Task to carry out:
Scan the entries below for "Incendie" and copy each line that holds it.

.....

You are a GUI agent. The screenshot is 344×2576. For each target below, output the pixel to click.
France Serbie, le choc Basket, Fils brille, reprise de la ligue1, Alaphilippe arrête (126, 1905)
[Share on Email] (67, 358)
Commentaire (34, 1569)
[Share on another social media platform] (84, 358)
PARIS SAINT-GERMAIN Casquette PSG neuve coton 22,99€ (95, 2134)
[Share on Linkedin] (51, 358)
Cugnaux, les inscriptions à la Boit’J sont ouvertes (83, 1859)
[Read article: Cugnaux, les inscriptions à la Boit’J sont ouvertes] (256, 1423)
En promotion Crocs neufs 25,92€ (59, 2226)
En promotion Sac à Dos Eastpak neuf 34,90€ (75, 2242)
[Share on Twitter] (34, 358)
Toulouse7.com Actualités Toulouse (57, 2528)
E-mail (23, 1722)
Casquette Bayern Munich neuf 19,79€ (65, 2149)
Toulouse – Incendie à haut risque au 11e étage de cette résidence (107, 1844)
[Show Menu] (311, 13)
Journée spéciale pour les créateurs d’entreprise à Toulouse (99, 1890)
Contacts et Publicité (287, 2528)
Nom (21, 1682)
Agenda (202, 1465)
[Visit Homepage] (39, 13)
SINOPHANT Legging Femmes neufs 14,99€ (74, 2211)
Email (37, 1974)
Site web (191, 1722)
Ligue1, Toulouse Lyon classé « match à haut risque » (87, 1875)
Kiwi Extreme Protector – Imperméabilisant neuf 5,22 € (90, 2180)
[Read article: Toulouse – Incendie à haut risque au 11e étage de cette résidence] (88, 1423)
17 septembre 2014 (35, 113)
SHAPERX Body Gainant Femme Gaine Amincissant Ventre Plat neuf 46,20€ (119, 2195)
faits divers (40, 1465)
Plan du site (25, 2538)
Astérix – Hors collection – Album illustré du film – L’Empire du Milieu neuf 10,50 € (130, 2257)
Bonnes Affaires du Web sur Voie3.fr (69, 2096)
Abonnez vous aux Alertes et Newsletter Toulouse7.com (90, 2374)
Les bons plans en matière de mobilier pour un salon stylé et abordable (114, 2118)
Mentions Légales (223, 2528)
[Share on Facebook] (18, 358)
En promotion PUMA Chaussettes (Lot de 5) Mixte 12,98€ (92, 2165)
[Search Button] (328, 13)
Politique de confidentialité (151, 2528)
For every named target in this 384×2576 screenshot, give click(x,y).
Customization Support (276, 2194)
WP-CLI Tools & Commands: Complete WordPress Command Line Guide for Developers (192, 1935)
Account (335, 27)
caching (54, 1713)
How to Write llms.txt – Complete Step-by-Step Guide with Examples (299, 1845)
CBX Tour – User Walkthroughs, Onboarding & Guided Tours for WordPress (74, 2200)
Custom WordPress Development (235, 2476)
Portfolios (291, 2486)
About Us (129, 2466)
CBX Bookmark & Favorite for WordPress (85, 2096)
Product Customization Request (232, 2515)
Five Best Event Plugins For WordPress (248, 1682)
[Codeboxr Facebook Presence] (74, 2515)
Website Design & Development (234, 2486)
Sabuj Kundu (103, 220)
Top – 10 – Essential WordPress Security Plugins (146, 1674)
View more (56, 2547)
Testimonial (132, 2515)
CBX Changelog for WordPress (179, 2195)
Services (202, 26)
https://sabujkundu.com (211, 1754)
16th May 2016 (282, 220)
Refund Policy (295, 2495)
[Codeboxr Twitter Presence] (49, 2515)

.....

Exercise answer:
Toulouse – Incendie à haut risque au 11e étage de cette résidence (107, 1844)
[Read article: Toulouse – Incendie à haut risque au 11e étage de cette résidence] (88, 1423)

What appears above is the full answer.